Promising an assortment of "the strange, the extraordinary, the bizarre and the unconventionally beautiful," barker and performer Todd Robbins stood outside the Light Street Pavilion, where the Odditorium occupies much of the second floor, and worked the crowd. At first, a few dozen bystanders stopped to listen, but by the time he finished, hundreds had gathered.
That's what happens when the guy with the microphone eats a light bulb and drives a nail up his nose. A crowd gathers.
And the things they got to see! The Great Insectavora spat out a cone of fire. Rich Potter juggled on stilts that made him 81/2 feet tall.

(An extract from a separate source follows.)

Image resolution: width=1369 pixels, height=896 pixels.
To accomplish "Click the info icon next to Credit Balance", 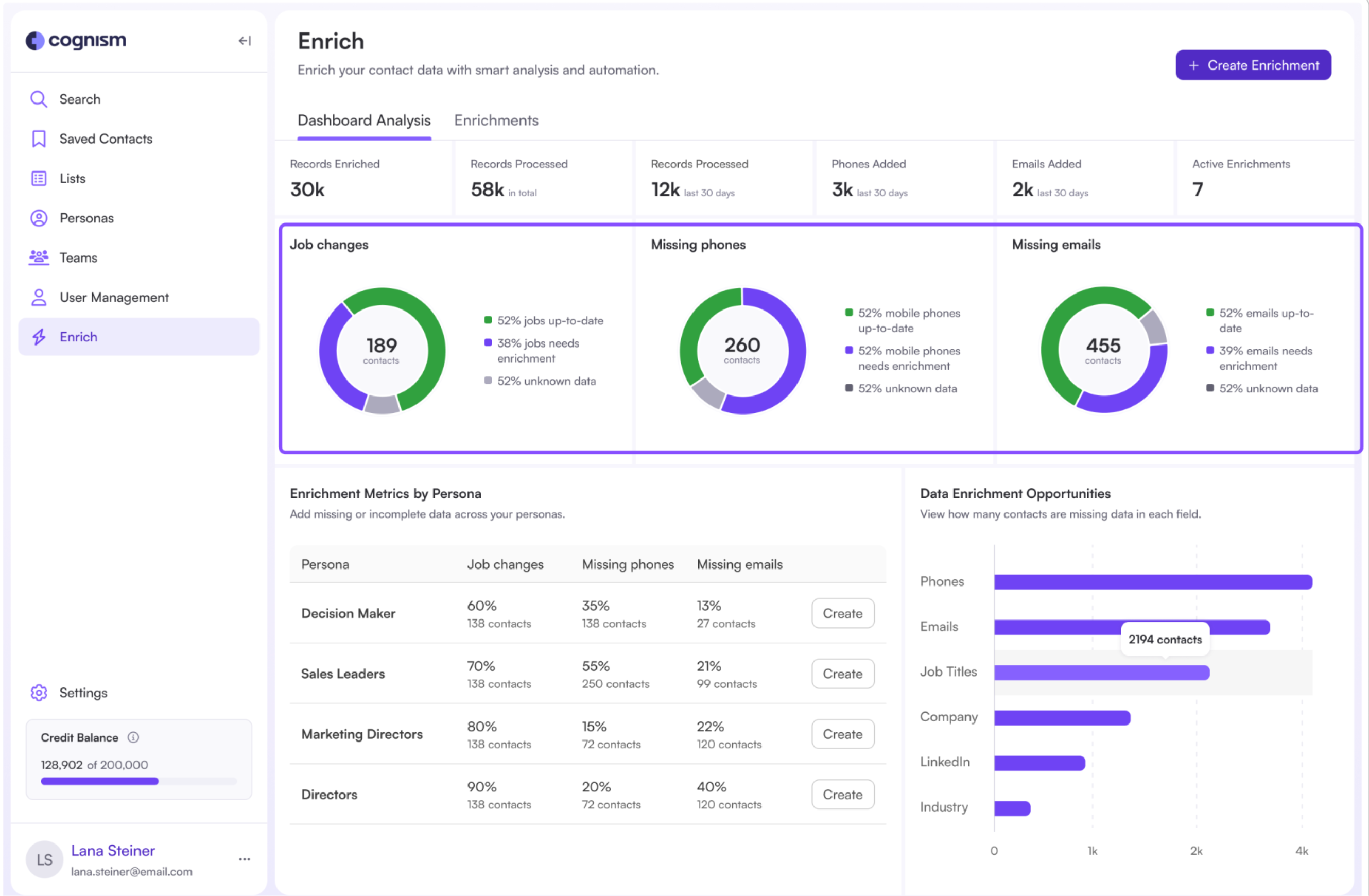I will coord(133,737).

"I don't believe that fire part was real," said Jamera Johnson, 16, of Baltimore, wide-eyed after watching Insectavora devour fire. "How do they practice that?"
Nine-year-old Austin Simpson, a devoted Ripley's fan from Crofton, could tell her:
"She drinks alcohol," he said excitedly, "then spits it out."
Although the Odditorium opened earlier this month, Tuesday marked the official coming-out party. Inside, VIPs such as Johns Hopkins faculty member John Astin — aka Gomez Addams of "The Addams Family" — inspected oddities, including an elephant with two trunks.
Ripley's Entertainment President Jim Pattison Jr. spent part of his evening showing off the Odditorium to Mayor Stephanie Rawlings-Blake and her daughter, Sophia.
"This is an exciting evening for us," he said. "We've been trying to come to Baltimore for about 20 years."
It was exciting, too, for Damia Harris, 14, whom Bennie picked from the crowd to throw darts at his back. Several hit their target and stuck there, without eliciting any groans from Bennie.